There's actually not a problem here, you can use either transformation without concern.

That message is a bit confusing, and it was fixed in the current release (which is DESeq2 1.4, released in Spring 2014).

The message is actually coming from one iteration of the parametric dispersion fit, which also involves fitting a GLM of the dispersions over the mean. So one iteration of the fitting of the dispersion trend didn't converge, but then there is no other note, so the final iteration did converge.

0
Entering edit mode
Simon Anders ★ 3.7k
@simon-anders-3855
Last seen 18 months ago
Zentrum für Molekularbiologie, Universi…

The 'rlogTranform' fits one GLM  for each gene (or, in your case, each OTU).

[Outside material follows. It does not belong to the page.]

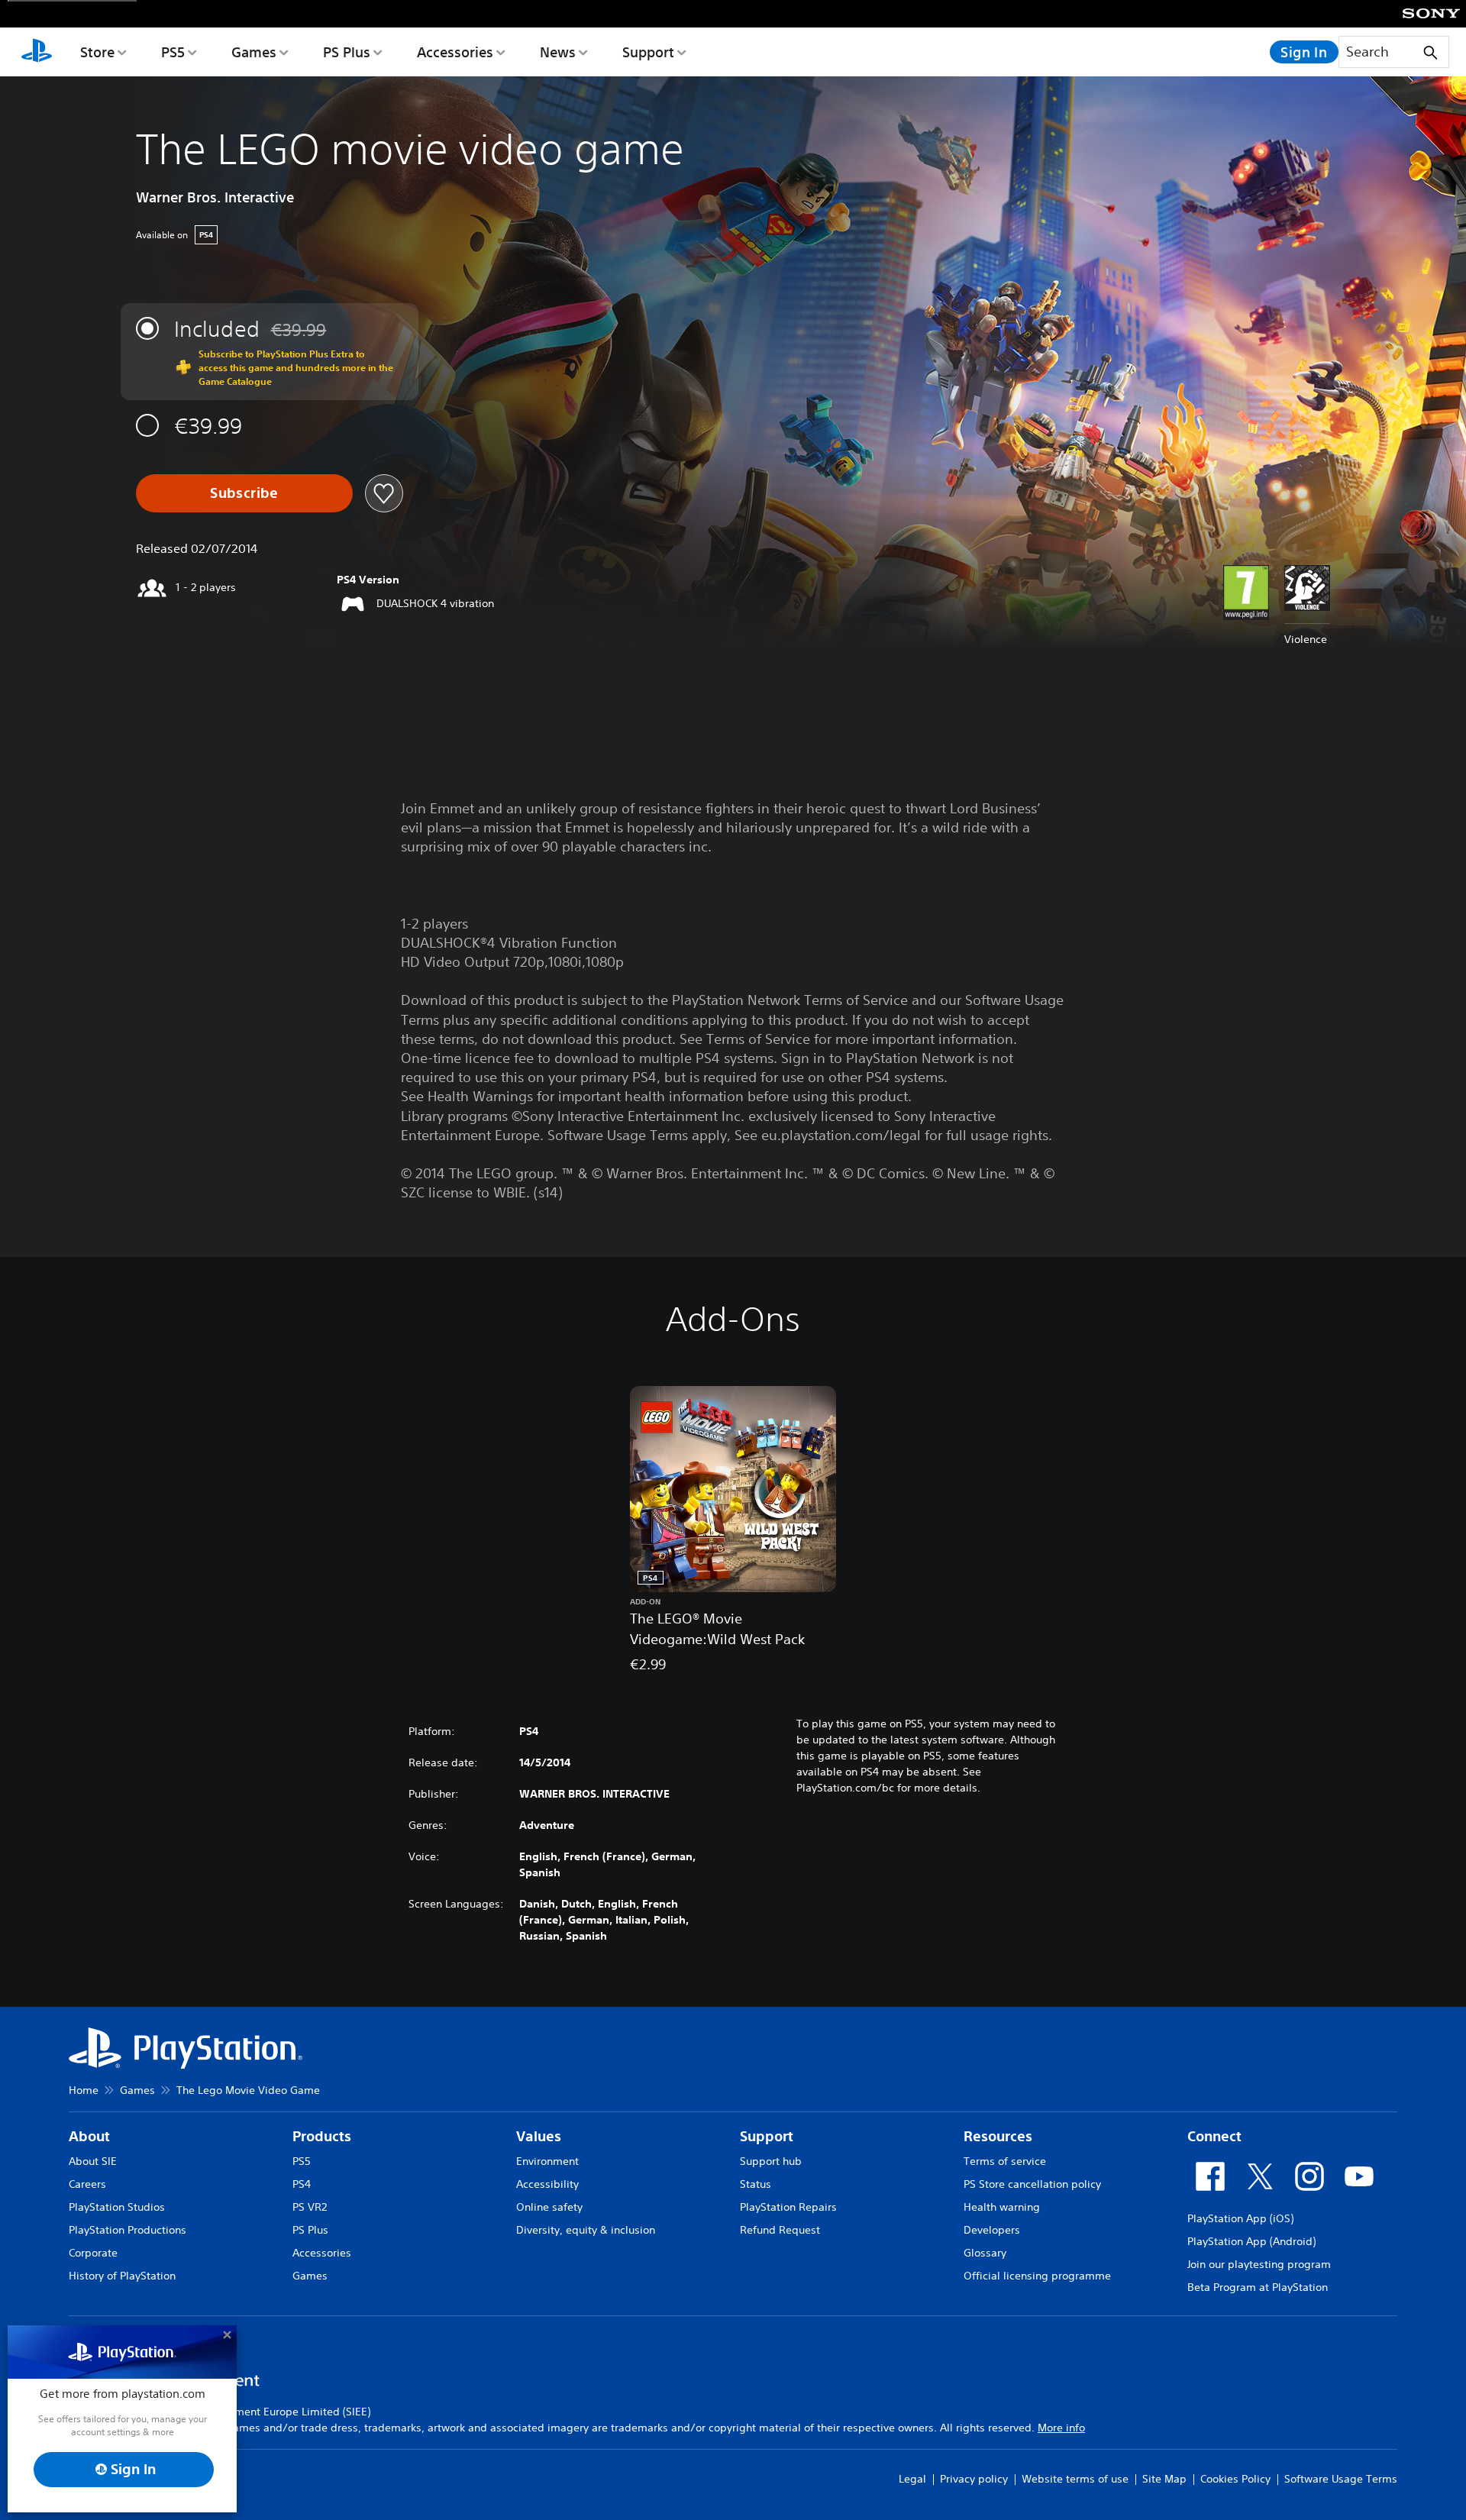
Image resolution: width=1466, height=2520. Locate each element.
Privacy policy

It seems that the fit failed for just one of your 200,000 OTUs, which should be harmless.

A few check whether the rlog transformation worked well are always in order, through. For example, you coulde plot for oneor some of your samples normal log against rlog:

plot( log2( counts( dds, normalized=TRUE )[,1], rld[,1] ), assay(rld)[,1] )

You should get a cloud around a bend line which turns into a straight diagonal for high counts.